Humor in American Realism

  • Analysis of "The £1,000,000 Bank-Note“
  • “The first thing I noticed, then, was the landlord. His eye was on the note, and he was petrified.He was worshiping, with all his body and soul, but he looked as if he couldn't stir hand or foot. ”
  • Henry uses this discovery to his advantage and lives like a king for the month he has the money.Twain is making a statement about the worship of money throughout all classes of British society.Everyone—from the landlord of the hotel to the aristocrats that Henry dines with—is in awe of his million-pound bank note and, as a result, treats him as an honored member of society. 

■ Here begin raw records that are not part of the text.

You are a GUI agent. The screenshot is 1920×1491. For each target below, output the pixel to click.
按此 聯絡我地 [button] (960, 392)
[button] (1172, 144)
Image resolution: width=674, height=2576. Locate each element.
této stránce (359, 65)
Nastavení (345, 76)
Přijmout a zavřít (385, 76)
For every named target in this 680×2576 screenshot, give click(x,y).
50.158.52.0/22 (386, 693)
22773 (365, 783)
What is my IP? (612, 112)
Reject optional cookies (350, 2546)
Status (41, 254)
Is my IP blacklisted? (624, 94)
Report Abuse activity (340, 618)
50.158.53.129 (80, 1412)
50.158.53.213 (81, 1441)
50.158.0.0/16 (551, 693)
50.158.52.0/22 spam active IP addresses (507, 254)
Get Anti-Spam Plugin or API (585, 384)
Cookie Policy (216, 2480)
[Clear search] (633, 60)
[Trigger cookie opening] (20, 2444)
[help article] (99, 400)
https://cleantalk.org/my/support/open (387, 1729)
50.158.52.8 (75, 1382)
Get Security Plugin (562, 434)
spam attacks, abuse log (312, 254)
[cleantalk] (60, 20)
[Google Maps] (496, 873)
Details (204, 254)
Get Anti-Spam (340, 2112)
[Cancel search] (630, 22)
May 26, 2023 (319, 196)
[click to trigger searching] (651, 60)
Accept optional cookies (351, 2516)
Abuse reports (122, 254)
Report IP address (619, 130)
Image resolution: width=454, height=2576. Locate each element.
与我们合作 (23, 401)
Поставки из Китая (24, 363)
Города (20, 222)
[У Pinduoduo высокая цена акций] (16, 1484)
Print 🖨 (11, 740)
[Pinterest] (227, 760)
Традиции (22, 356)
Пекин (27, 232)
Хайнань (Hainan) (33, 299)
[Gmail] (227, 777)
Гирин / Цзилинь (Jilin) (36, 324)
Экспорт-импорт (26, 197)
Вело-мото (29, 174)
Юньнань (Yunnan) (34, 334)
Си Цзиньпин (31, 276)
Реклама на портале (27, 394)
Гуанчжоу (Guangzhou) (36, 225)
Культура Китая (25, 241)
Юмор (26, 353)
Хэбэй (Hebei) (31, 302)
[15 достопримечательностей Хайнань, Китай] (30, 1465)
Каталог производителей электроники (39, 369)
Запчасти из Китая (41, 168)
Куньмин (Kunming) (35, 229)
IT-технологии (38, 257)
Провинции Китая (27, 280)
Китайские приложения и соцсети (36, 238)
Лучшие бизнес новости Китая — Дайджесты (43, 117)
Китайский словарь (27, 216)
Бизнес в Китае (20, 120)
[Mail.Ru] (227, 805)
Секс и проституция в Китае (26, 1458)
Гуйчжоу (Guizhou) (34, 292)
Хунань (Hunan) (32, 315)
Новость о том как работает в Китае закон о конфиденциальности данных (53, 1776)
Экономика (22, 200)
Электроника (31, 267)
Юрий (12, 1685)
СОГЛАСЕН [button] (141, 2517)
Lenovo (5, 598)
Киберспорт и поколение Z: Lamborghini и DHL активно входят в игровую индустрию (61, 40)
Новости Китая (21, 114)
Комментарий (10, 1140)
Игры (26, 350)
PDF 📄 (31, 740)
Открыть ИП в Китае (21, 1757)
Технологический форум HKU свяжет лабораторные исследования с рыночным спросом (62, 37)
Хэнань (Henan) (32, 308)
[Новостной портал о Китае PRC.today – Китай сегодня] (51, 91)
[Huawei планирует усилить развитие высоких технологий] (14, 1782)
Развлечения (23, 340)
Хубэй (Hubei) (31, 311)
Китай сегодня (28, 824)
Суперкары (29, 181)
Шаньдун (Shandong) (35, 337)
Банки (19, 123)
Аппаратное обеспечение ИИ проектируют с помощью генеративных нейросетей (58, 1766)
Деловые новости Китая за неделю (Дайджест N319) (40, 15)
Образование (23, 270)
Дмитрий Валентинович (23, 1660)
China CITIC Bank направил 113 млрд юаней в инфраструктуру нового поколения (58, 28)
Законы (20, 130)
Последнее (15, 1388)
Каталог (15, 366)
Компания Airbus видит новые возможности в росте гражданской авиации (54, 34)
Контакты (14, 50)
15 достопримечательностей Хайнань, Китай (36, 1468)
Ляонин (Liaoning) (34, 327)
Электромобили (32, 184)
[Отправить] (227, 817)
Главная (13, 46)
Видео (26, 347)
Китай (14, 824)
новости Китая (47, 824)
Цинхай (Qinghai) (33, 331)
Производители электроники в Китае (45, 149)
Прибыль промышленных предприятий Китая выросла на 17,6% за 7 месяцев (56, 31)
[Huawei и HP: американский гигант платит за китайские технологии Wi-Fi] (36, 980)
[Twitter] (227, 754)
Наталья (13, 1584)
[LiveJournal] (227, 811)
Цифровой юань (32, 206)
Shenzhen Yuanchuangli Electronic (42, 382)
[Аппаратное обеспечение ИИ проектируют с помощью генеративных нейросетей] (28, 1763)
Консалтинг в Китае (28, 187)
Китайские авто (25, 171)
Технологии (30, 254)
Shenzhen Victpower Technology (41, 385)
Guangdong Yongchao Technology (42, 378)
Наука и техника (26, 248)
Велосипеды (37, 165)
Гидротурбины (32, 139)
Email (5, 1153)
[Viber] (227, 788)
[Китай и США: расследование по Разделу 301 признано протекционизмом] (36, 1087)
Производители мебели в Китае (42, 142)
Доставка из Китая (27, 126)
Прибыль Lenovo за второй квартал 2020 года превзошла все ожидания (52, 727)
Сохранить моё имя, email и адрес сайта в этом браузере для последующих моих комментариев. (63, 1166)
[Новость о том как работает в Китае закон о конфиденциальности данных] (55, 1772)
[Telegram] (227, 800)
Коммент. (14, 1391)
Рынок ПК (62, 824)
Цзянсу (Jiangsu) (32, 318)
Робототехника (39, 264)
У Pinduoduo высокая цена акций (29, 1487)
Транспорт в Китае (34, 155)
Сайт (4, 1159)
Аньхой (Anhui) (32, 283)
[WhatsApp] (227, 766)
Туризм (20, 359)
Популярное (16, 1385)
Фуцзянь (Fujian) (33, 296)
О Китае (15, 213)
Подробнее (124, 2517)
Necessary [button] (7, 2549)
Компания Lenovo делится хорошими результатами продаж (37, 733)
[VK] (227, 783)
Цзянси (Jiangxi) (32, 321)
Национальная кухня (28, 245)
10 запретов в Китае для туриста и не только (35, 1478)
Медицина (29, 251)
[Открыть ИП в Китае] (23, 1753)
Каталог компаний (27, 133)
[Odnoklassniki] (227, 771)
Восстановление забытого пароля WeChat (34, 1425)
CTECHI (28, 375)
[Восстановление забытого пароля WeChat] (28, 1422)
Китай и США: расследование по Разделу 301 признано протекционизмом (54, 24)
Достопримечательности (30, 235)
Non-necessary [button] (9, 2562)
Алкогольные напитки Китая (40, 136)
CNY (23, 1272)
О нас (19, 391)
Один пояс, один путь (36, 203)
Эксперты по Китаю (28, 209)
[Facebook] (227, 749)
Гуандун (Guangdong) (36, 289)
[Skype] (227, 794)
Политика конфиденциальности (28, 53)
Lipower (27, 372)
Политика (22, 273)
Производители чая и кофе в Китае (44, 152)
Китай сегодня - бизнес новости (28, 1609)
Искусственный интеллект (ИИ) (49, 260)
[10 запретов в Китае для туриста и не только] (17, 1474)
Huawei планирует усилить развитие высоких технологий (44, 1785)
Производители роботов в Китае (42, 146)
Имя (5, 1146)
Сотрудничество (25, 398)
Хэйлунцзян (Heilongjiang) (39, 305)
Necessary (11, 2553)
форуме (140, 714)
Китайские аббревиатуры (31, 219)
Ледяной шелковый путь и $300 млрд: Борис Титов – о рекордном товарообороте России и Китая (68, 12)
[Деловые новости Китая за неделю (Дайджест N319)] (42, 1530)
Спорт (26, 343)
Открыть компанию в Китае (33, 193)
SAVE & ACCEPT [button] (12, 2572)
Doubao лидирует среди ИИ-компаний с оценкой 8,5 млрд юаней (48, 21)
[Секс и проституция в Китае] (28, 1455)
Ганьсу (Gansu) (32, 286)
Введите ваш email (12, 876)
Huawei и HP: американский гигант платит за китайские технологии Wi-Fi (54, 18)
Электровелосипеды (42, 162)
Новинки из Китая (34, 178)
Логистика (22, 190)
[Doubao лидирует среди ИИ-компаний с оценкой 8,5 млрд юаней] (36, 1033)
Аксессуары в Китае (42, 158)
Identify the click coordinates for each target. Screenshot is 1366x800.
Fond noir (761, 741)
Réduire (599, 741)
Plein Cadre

  • Twain uses hyperbole throughout the story. For example, instead of simply writing that Henry wanted to eat a pear that a child dropped in the gutter, Twain writes that his "whole being begged for it." 
  • He gently satirizes the emotions of youth through Henry's character. Although Henry has only just met Portia Langham at a dinner party, he falls in love immediately. To the reader, he introduces her as "an English girl of twenty-two, named Portia Langham, whom I fell in love with in two minutes." Everything that Henry feels is a hyperbole—his hunger, his love, his excitement—which reflects the inexperience and immaturity of many young adults.